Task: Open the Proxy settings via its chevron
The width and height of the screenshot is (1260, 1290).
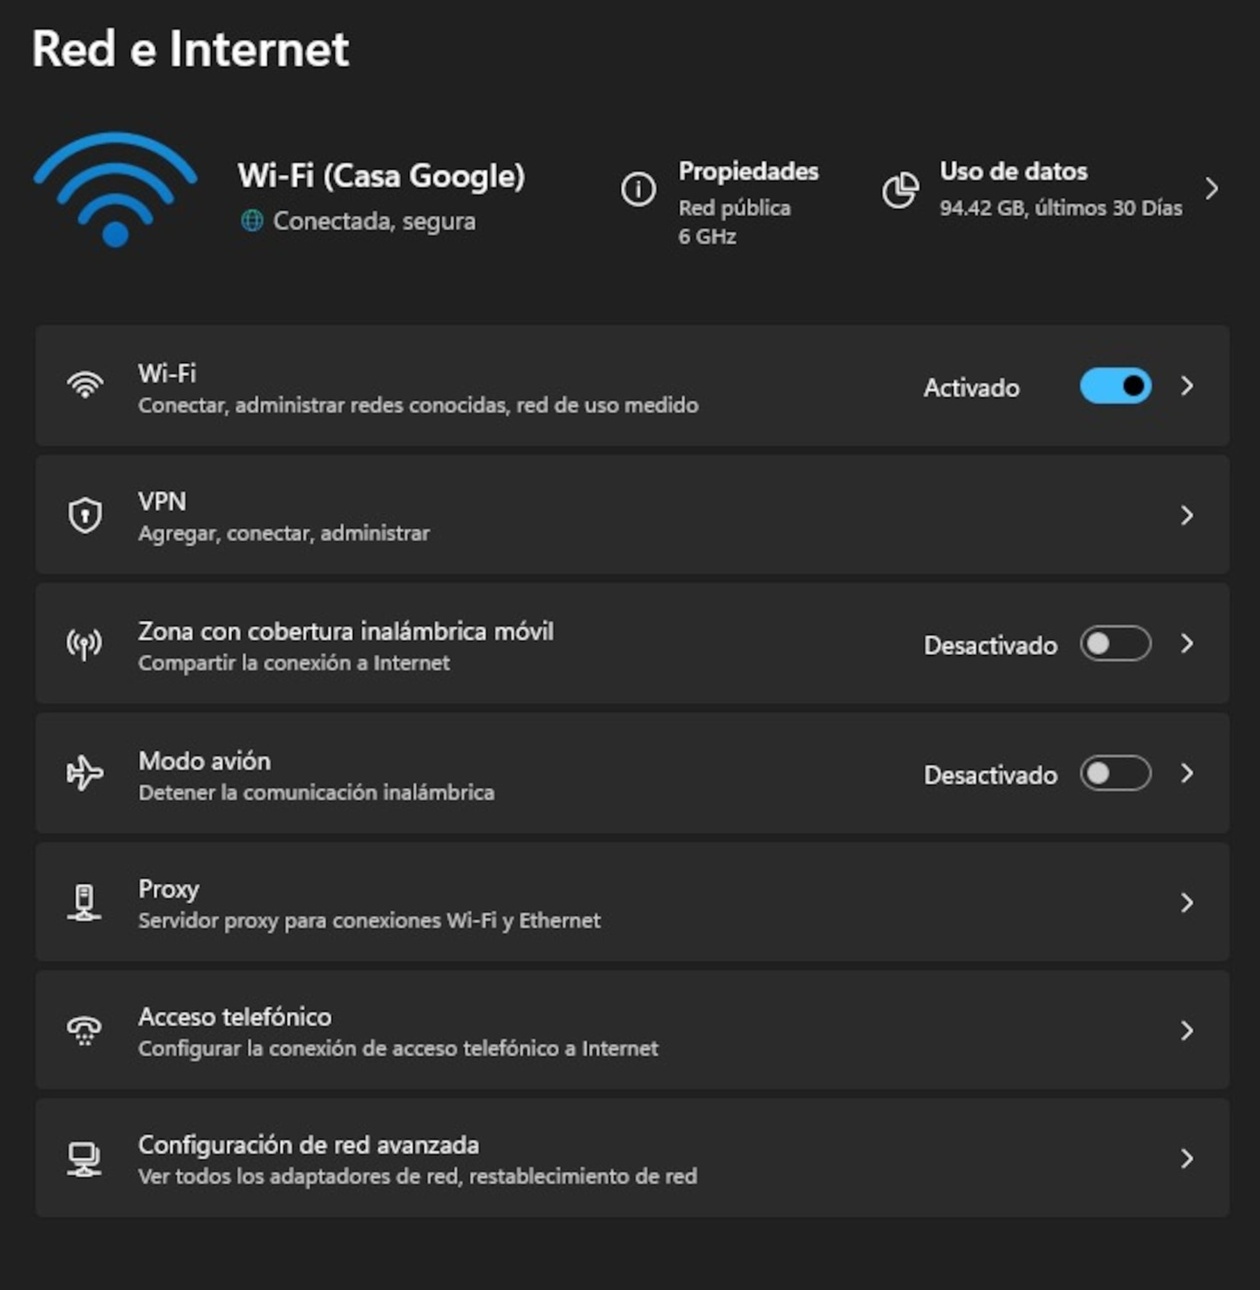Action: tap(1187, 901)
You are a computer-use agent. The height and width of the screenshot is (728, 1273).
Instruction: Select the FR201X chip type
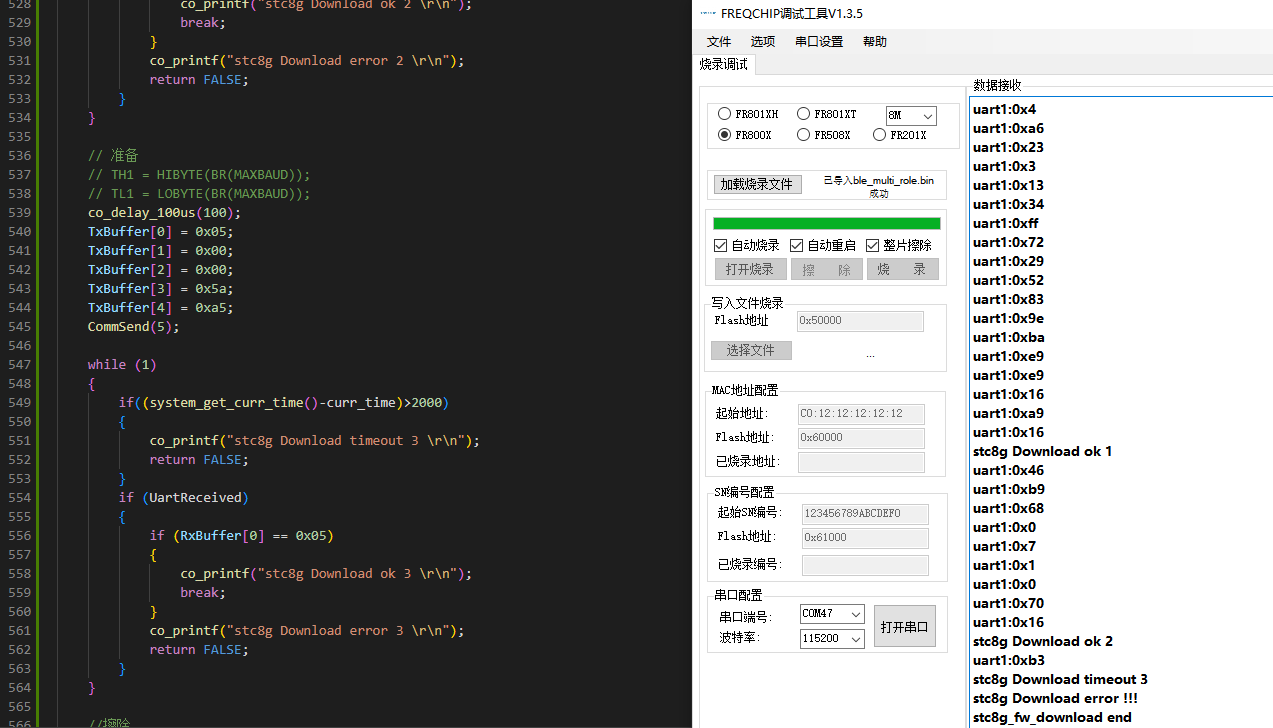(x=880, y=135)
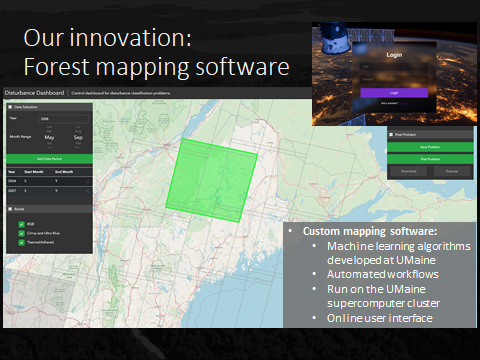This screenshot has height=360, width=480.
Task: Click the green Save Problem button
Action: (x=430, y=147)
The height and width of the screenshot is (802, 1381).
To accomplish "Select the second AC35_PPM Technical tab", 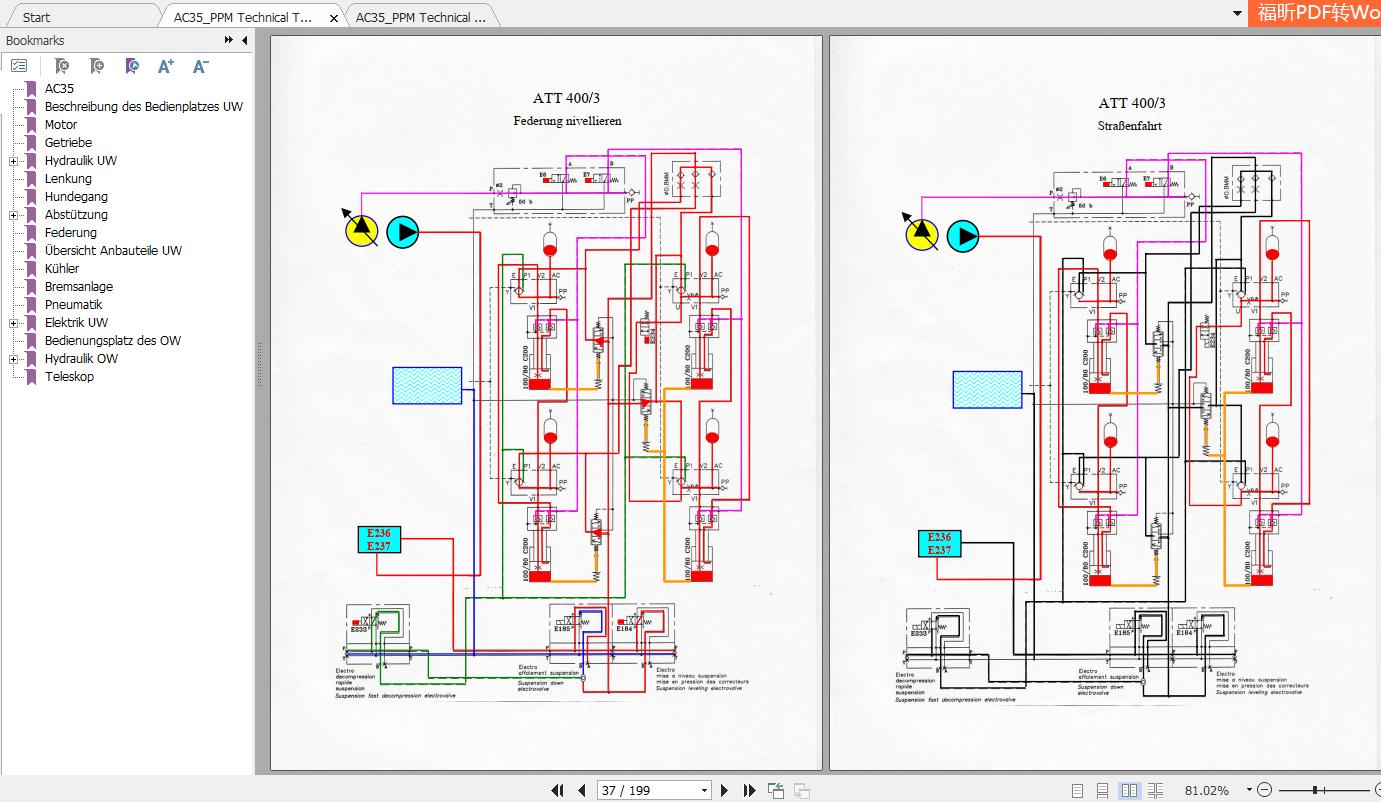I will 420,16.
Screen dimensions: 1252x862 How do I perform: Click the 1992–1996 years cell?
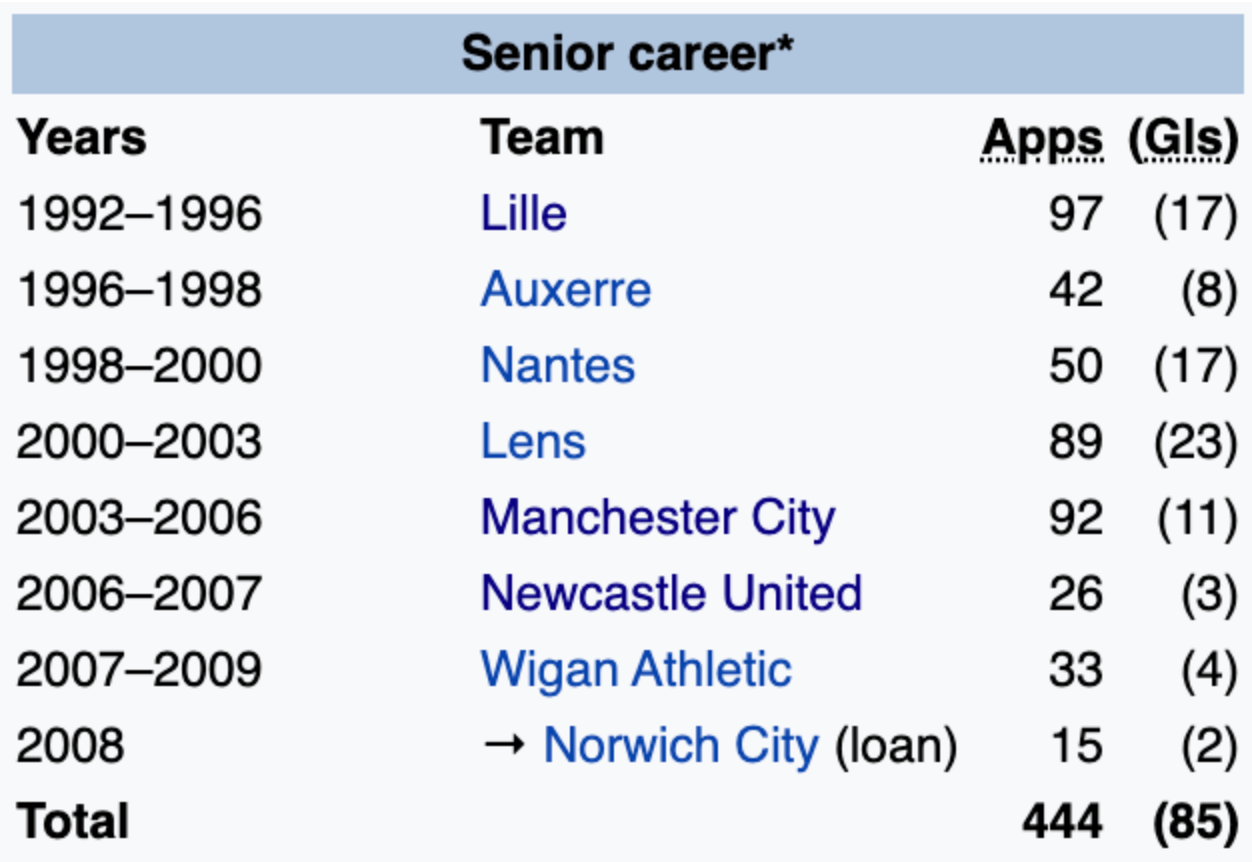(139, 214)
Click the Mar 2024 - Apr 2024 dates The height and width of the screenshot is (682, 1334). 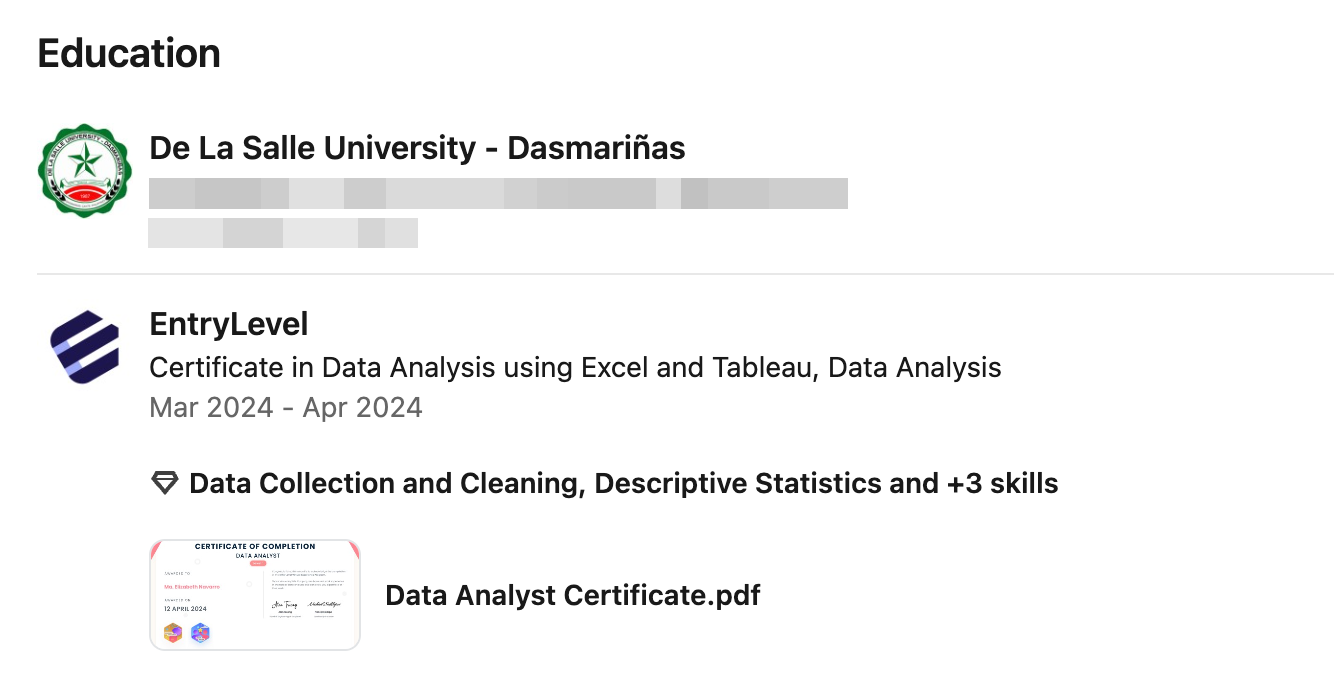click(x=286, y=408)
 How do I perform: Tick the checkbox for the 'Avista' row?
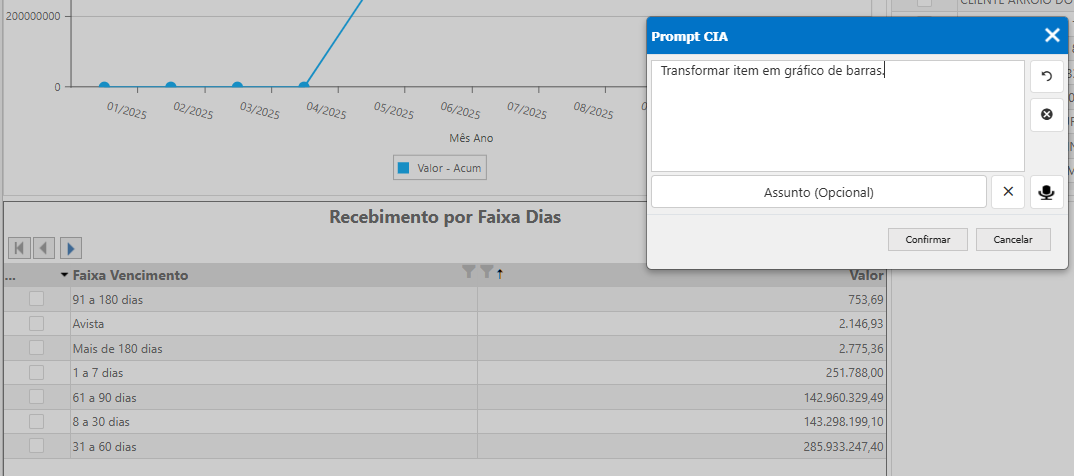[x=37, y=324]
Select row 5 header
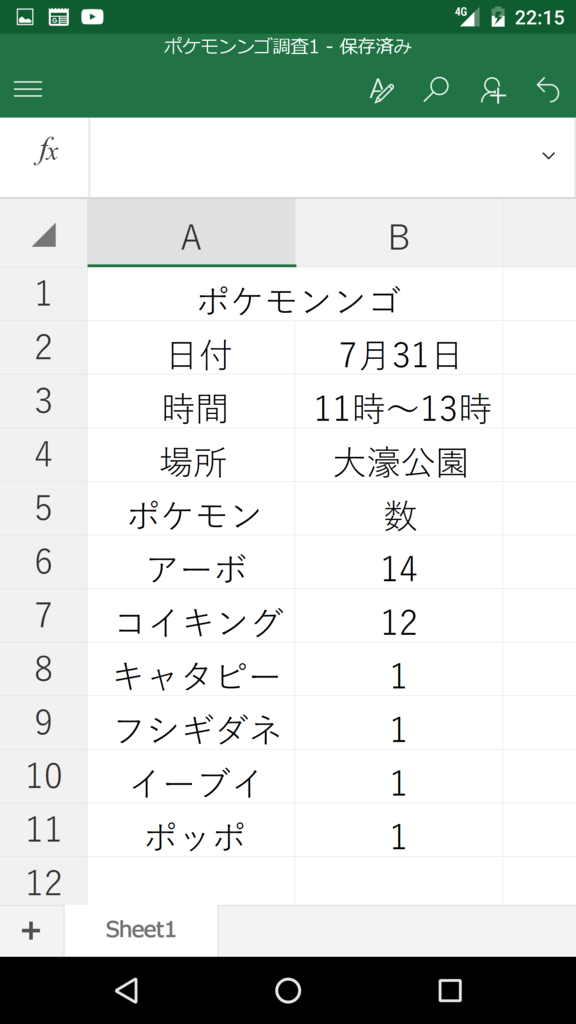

▸ TASK INSTRUCTIONS
Reproduce only the lines from the first line of the listing above up to and including the line that holds "You are a computer-use". Omit the pictures.

▸ EXERCISE SOLUTION
Task: Open the Proxy settings via its chevron
The width and height of the screenshot is (1260, 1290).
Action: tap(1187, 901)
You are a computer-use agent. The height and width of the screenshot is (728, 1273).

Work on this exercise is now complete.